Why far side?   For the simple reason that if subduction were to occur then the continents would never separate and the ocean floors would never open.  And there would be no Plate Tectonics.  Subduction means no Plate Tectonics.


(Image courtesy of Garry Larson and the Far Side.)

Crusing along in a mistaken belief and their hands on the control levers, these dudes can't even rationalise the goat that is staring back at them - - - don't see the mountain that is bearing down on them.

 
This has probably been said before but it bears a stand-alone page repeat - if subduction were to occur, then the continents would never separate and there would be no Plate Tectonics. Why?  Because as soon as the continents tried to separate (because of a spreading ridge developing between them - as in the Atlantic, say) that growth of ocean floor would be matched by destruction at the other,  ..the opposite, .(the 'far') side.

Some otherwise sensible people find this hard to grasp, but it's quite simple.  However you have to start from the two premises of Plate Tectonics.  First, subduction is the driver for Plate Tectonics, i.e.,  the opening of the continents is driven by subduction.  Opening is not driven from the ridges.  Ocean floor spreading can only happen to the extent that subduction occurs, otherwise opening would be being driven from the ridges, which the new, goalpost-shifted version of Plate Tectonics says doesn't happen. Second, the cycling of subduction and ridge spreading is independent of the width of continental separation, i.e., subduction can happen just as easily in a narrow ocean as in a wide ocean.

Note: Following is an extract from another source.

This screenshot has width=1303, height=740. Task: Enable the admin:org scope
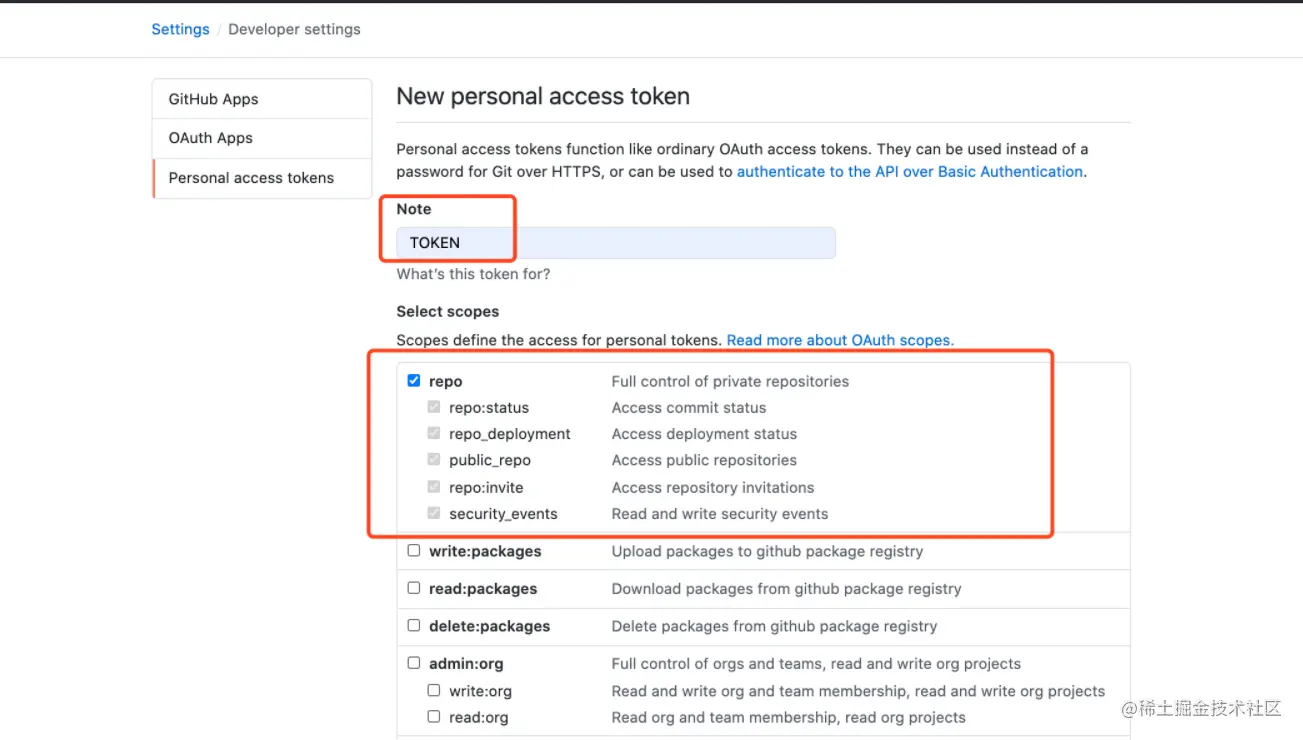point(414,663)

So if there's no subduction then there can be no cycling convection and no opening of the continents.  But (says Plate Tectonics) subduction does happen.  But that means that the continental buttress up against which the ocean floor is subducting must be fixed, ..not moving, ...otherwise there would be driving from the ridges - which Plate Tectonics says there isn't.  (There used to be, mind you, ..called "ridge-push" but with ridge-push pushing at one end and subduction pulling at the other end that ran up against the problem of convection as a runaway perpetual motion machine.  Ridge-push is now palmed off as a gravitational collapse, cooling/ shrinking phenomenon - albeit still dependent on subduction).

And if the continental buttress against which subduction is happening is fixed, and there is no opening driver at the spreading ridges, then at any particular point in time the continental lithosphere is not opening; in effect the action of subduction is linked to the fixity of continental separation no matter how widely spaced this is.

So (the first principle above), if there is no subduction, then there is no cycling of 'convection', no opening of the oceans, and no Plate Tectonics.

And (the second principle above), if there is subduction, then the continents would never open, because continental separation is fixed at the point when subduction begins, i.e., there is destruction of the ocean floors as soon as they try to initiate. So the continents would never separate and an ocean floor would never open.

So just on grounds of conceptual implications alone, and whichever way you look at it, subduction precludes Plate Tectonics.